A opção de António Costa segurar João Galamba contra todas as evidências é compreensível se tivermos em conta a aversão do PM a remodelações governamentais. Como é também compreensível que tenha aproveitado a oportunidade para uma demonstração de autoridade face ao Presidente da República (mas dirigida também para o interior do PS). O que já é mais difícil de compreender é que tenha optado por associar a confrontação com o Presidente da República a uma humilhação pública daquele que foi até muito recentemente o seu mais importante aliado político: Marcelo Rebelo de Sousa.
Conforme bem salientou Miguel Poiares Maduro: “Não há outra conclusão: o PM não se limitou a afrontar o PR, quis humilhá-lo publicamente (depois da reunião da manhã com JG este só ter apresentado a demissão depois da reunião do PR com o PM só permite essa leitura). O PM podia ter afrontado o PR não demitindo João Galamba nem remodelando o Governo. Mas a encenação da demissão e recusa pública da demissão não é uma mera afronta, é uma humilhação pública intencional do PR para demonstrar que quem manda é o PM.”
Marcelo teve, importa realçar, razões pertinentes para não avançar para a dissolução: o PS aproveitaria certamente para se vitimizar, não é claro que exista hoje uma alternativa clara de governação dada a fraqueza do PSD e o PR certamente não gostaria de ficar visto como causador de o CH ter uma votação substancialmente superior à de 2022. Como bónus, a dissolução acarretaria ainda o fim da Comissão de Inquérito à TAP, o que não deixaria certamente de ser saudado com alívio pelo PS e muito em especial pelo ainda ministro João Galamba.
Mas depois da humilhação pública que Costa infligiu a Marcelo, o Presidente da República fica claramente fragilizado. Marcelo é aliás em boa medida vítima de si próprio: até muito recentemente, falou vezes demais, deixou ameaças (directas e indirectas) demais e culminou numa comunicação ao país que visou duramente Galamba e o governo socialista mas que foi também, pelo menos no imediato, inconsequente. Ao prometer ser mais interventivo, Marcelo fez também implicitamente uma espécie de mea culpa sobre tudo o que (não) fez ao longo dos últimos sete anos. Ainda assim, parece razoável concluir que assistimos a um ponto de não retorno nas relações entre PM e PR.

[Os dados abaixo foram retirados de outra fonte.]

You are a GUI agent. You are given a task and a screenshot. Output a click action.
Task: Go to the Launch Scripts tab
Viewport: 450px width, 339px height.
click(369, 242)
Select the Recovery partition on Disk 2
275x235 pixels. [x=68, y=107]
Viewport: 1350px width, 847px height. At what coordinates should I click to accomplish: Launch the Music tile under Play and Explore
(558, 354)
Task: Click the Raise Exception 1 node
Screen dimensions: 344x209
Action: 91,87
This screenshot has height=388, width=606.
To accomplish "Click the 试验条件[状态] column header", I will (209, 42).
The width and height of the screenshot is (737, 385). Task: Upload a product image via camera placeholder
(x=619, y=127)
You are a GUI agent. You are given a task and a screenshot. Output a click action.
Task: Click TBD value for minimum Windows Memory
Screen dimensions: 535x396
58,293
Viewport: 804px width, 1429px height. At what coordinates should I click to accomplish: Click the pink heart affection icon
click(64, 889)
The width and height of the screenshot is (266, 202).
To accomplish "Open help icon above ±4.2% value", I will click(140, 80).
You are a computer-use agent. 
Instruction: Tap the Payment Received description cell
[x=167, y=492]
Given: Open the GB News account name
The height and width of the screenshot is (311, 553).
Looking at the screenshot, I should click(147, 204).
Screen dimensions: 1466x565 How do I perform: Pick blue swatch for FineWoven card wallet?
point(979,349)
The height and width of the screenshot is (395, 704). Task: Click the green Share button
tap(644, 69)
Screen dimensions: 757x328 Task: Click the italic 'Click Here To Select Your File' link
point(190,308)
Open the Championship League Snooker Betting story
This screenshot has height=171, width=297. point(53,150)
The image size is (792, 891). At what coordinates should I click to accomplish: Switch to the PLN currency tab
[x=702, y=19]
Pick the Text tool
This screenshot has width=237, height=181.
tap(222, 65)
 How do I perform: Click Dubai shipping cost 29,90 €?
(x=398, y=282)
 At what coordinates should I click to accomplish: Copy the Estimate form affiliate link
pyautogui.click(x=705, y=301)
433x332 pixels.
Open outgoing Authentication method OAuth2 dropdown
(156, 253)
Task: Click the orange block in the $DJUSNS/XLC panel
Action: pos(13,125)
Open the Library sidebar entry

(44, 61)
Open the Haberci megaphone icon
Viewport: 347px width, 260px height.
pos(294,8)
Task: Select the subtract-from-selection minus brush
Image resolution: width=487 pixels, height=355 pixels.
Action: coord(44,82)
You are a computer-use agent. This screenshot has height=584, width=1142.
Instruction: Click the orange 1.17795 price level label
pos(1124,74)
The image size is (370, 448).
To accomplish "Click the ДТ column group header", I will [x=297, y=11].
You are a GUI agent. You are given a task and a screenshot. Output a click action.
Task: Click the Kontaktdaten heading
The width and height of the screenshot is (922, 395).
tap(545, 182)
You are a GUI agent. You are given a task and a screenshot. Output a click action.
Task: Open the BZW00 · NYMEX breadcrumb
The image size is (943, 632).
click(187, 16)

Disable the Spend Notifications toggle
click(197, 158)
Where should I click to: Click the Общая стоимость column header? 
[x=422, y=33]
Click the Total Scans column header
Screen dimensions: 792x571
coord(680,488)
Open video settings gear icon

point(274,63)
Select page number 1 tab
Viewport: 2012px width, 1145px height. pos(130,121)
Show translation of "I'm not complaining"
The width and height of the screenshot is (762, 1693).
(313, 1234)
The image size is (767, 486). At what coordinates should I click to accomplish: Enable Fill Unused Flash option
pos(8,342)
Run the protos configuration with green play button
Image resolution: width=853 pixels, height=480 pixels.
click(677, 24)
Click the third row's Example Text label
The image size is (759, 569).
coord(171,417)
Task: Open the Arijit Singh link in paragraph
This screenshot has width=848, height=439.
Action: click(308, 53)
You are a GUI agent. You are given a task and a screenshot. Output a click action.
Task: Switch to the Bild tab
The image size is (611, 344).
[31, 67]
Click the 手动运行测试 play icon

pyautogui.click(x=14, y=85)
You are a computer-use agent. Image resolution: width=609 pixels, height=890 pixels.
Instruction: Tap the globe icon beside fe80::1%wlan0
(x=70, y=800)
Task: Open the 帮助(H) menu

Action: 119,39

No campo socialista, os ataques a Marcelo vão-se sucedendo, desde Carmo Afonso a Miguel Prata Roque, numa escalada de agressividade de que o melhor expoente até agora foram provavelmente as acusações de desequilíbrio emocional lançadas por Estrela Serrano contra Marcelo com base na sua vida privada: “Principal diferença entr Marcelo e anteriores PRs é Marcelo n ter companheira a seu lado. ManuelaEanes, MJesusBarroso, MJoséSampaio, CavacoSilva, foram tb conselheiras em momentos difíceis. Convívio e lazer em famíla, afecto, partilha e equilíbrio emocional escasseiam c Marcelo.”
Estrela Serrano que, importa recordar, foi vogal da Entidade Reguladora para a Comunicação Social e membro do Conselho de Opinião da RTP, retoma assim agora a lamentável tradição socialista dos ataques na mesma linha lançados por Mário Soares contra Sá Carneiro.
Aos pontas de lança mediáticos socialistas juntam-se, como habitualmente, um pequeno mas mediaticamente proeminente conjunto de lamentáveis figuras que se apresentam como não socialistas mas curiosamente alinham sempre com a cartilha que mais convém ao PS. Com o efeito repetidor que advém da sua presença regular em múltiplos órgãos de comunicação, nunca falham na crítica aos críticos do governo e alinham agora também nas críticas a Marcelo.
O que fará Marcelo, com a inteligência e calculismo que todos lhe reconhecem, depois da humilhação a que Costa o sujeitou é uma questão em aberto. Mas para já uma coisa é certa: a continuidade de João Galamba como ministro é o melhor indicador do estado de degradação a que chegou a governação socialista e o próprio PS.